Is it true? Does absence make the heart grow fonder? If it does, then you should be absolutely enamored with me right about now! So, what has kept me from my adoring fans? Note my tongue in my cheek.
Yep, that about sums up all the stuff. There have been so many times I wished that this blog could simply stream from my thoughts. Alas, it has to actually be written. So, here is a summary of my thoughts surrounding life, and the details that have kept me from writing them down.
No, really. She has taken my life by storm, and does not seem remotely interested in giving it back to me. I thought that I would have this whole infant thing cracked after 6 babies. How difficult could a seventh child be? Wow, was that the wrong question to ask!

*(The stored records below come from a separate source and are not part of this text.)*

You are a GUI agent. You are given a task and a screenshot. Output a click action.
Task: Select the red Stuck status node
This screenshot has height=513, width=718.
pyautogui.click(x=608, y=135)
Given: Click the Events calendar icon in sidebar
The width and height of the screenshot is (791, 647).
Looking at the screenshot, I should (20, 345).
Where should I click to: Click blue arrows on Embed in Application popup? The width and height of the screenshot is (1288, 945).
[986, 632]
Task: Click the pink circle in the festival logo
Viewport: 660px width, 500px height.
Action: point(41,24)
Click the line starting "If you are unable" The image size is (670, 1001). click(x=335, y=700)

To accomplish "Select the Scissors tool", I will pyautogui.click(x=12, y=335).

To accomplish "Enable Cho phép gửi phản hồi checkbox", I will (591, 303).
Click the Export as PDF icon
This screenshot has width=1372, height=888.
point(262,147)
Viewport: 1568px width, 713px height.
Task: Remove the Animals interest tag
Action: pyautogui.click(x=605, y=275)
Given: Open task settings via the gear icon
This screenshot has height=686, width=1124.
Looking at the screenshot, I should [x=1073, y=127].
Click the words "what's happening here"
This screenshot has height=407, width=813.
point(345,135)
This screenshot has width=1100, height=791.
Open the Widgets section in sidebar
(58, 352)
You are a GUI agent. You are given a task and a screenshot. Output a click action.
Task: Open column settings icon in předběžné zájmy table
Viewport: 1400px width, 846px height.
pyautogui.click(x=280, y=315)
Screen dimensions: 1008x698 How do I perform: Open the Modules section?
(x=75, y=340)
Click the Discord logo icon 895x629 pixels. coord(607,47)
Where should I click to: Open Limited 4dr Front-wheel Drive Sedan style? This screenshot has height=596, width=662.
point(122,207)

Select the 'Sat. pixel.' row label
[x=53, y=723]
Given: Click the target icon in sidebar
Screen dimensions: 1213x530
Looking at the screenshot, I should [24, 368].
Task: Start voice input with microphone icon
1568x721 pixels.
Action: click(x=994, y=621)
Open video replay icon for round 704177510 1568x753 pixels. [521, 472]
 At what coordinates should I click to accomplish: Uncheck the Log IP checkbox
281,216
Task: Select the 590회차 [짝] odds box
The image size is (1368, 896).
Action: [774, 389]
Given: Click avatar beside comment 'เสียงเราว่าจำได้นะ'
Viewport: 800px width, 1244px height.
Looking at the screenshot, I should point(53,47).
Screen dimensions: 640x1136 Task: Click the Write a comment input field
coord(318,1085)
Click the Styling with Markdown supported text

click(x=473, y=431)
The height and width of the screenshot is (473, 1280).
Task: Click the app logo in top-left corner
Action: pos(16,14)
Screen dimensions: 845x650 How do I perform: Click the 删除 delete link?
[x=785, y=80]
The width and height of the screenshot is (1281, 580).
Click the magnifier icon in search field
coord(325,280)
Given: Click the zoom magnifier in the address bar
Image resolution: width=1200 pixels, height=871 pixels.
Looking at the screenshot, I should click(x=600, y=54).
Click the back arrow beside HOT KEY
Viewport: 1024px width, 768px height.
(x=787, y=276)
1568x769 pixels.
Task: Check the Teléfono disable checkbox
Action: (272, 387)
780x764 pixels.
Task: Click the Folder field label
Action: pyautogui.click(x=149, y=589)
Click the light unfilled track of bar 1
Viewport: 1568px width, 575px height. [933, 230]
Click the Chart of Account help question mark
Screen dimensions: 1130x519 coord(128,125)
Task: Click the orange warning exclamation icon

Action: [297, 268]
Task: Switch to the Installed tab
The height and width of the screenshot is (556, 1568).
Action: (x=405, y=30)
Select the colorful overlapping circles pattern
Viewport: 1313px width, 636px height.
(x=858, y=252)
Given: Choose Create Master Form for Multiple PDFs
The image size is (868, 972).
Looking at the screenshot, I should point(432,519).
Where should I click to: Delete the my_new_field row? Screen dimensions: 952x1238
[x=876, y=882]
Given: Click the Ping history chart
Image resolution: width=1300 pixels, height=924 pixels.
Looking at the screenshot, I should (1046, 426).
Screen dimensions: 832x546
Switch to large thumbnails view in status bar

Phoebe is proving to be my humbler. She evades all my best efforts at parenting, and reduces me to a blubbering pile of jell-o. Schedules and routines - out the door. Independence - not even remotely. What happened? Where did all my best intentions of a well-ordered home go? At nearly 16 months she still doesn't consistently sleep through the night. She won't regularly eat well. It is anyone's guess whether she is going to play contentedly or whine in frustration through the afternoon. And to top it off she insists on climbing onto anything vertical. Anything. Vertical. The result of all of this sanctification is me spending much of my time wandering the house bleary-eyed and confused. Should I try to get her to take a nap, or try to feed her? Should I rock her, or leave her be? Should I...
So, my blogging life continues to get pushed to the back burner. I continue to promise myself that someday I will write to my heart's content. Someday I will post every day.
Yeah. And someday I won't think that leaving the house with only one spot on the front of my wrinkled shirt counts as, "dressed for success."